Quoted passage
########

The vowel /æ/ (as in "cat") may be pronounced as /ɛ/ (as in "bet") or /a/ (as in "father").

Impact on ASR:

These substitutions can cause the ASR system to map the spoken input to unintended words with similar vowel sounds.

For example, "bag" may be misrecognized as "beg" or "bog," depending on the vowel substitution.

2. Consonant Phonological Changes

a. Use of Retroflex Consonants

Explanation:

Indian languages often use retroflex consonants ([ʈ], [ɖ], [ɳ]) articulated with the tongue curled back.

These sounds may replace alveolar stops (/t/, /d/) in Indian English, altering the place of articulation.

Impact on ASR:

The acoustic properties of retroflex sounds differ from alveolar stops, leading to misclassification by the ASR's acoustic model.

Words containing /t/ and /d/ may be misrecognized or confused with other words, increasing error rates.

b. Substitution of Dental Fricatives with Stops

Explanation:

The dental fricatives /θ/ ("thin") and /ð/ ("this") are not present in most Indian languages.

Indian English speakers often substitute these sounds with dental or alveolar stops /t/ and /d/, or sometimes with /s/ and /z/.

Impact on ASR:

This leads to minimal pairs sounding identical (e.g., "thin" pronounced as "tin," "then" as "den"), causing the ASR to misinterpret the intended word.

The substitution affects the phonetic accuracy expected by the ASR, resulting in incorrect transcriptions.

########

List of tasks
• a. Answer from the passage on Indian English and ASR:
(i) Which words may "bag" be misrecognized as?
(ii) Which retroflex consonants does the passage list?
(iii) Besides /t/ and /d/, which sounds sometimes replace the dental fricatives?
• b. Rewrite the passage on Indian English and ASR between "These substitutions can" and "the vowel substitution.", inclusive, substituting "misheard" for "misrecognized".

Stored data
########

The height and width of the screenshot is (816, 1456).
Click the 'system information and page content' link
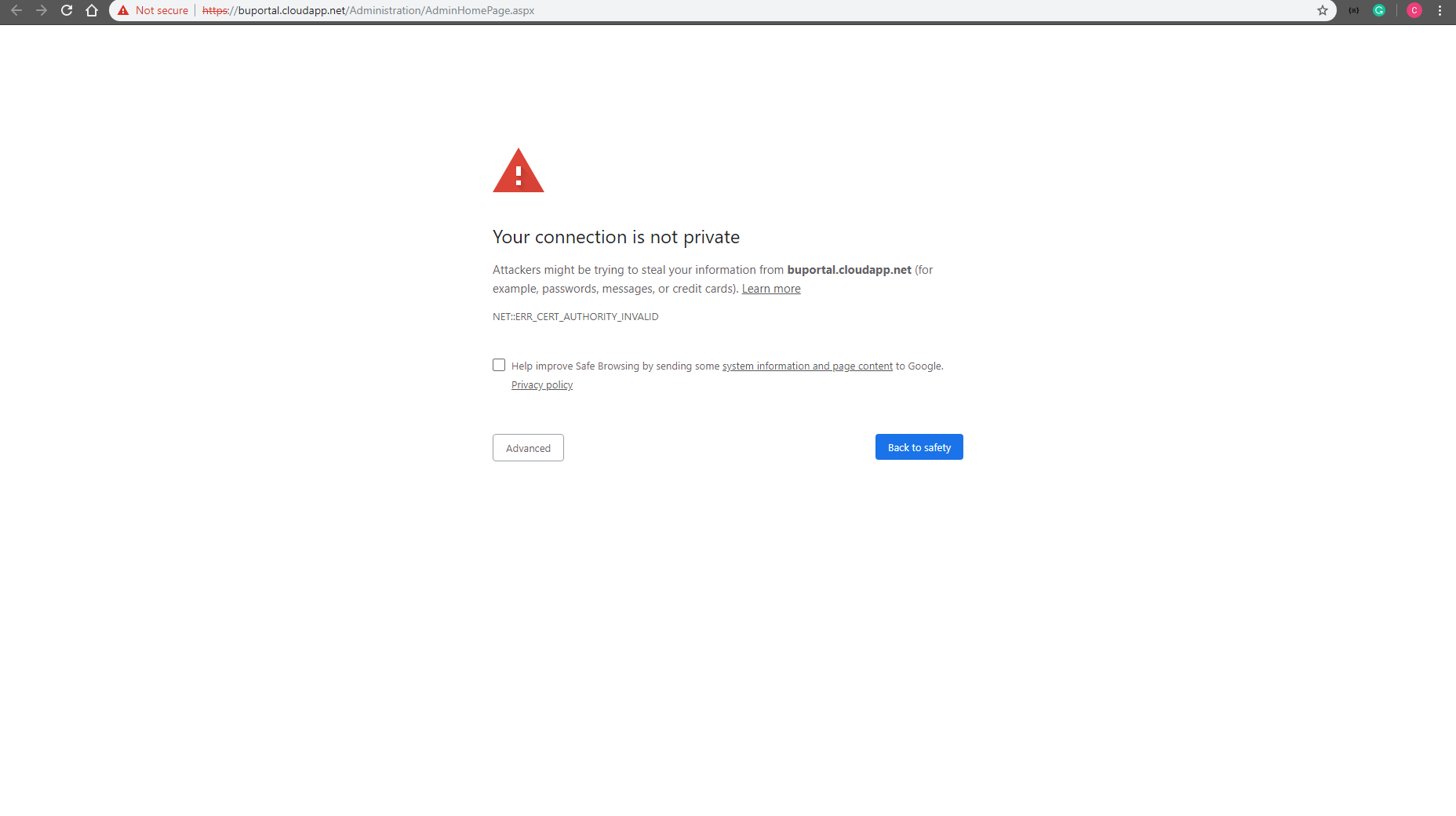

########

Written answers
• a.
(i) "beg" or "bog"
(ii) [ʈ], [ɖ], [ɳ]
(iii) /s/ and /z/

• b.
These substitutions can cause the ASR system to map the spoken input to unintended words with similar vowel sounds.

For example, "bag" may be misheard as "beg" or "bog," depending on the vowel substitution.